### What to produce
Give the number of lines in the material below that include "Expand", and write nothing else.

[Data provided Boundary: Start]

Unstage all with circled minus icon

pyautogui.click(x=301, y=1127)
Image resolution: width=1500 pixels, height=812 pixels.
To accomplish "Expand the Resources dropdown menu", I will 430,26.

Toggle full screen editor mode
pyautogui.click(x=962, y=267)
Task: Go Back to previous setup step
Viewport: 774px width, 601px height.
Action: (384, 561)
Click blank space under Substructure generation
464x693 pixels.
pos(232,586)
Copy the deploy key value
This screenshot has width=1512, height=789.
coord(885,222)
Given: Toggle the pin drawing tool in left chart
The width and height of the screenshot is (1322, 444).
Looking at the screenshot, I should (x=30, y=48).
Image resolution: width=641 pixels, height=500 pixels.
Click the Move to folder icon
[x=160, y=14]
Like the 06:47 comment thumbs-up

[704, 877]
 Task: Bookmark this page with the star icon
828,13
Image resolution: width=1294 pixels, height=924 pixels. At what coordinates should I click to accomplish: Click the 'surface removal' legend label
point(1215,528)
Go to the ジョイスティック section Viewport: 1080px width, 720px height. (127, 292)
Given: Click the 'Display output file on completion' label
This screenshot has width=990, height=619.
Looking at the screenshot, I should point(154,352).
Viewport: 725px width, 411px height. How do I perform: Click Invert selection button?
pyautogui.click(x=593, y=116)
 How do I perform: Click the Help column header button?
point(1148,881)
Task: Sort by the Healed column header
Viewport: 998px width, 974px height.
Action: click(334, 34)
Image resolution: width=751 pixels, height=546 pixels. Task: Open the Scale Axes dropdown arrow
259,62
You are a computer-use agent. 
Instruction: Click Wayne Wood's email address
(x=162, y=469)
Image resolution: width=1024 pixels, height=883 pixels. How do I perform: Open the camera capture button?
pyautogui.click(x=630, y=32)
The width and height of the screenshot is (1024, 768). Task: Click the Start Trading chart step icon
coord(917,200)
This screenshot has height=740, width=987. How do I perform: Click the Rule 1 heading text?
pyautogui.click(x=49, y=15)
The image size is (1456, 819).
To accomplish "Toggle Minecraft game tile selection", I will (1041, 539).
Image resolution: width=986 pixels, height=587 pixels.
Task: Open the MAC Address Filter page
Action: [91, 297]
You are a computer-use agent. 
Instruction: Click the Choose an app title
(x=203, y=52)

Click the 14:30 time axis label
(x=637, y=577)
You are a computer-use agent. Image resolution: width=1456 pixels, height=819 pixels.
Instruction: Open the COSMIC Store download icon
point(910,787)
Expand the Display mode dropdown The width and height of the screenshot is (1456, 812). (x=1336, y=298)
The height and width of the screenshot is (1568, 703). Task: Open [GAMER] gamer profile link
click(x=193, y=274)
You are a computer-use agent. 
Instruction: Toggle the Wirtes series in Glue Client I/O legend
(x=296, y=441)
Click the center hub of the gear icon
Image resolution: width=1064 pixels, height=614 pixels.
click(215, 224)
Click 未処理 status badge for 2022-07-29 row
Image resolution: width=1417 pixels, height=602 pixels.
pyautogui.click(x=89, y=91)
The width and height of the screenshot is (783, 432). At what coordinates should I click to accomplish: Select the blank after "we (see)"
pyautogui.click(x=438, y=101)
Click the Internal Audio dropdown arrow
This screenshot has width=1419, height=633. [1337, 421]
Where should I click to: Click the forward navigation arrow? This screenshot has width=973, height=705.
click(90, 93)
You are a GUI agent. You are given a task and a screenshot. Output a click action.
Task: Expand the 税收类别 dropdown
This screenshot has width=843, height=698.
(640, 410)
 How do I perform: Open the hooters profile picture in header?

[Data provided Boundary: End]

### Reply
3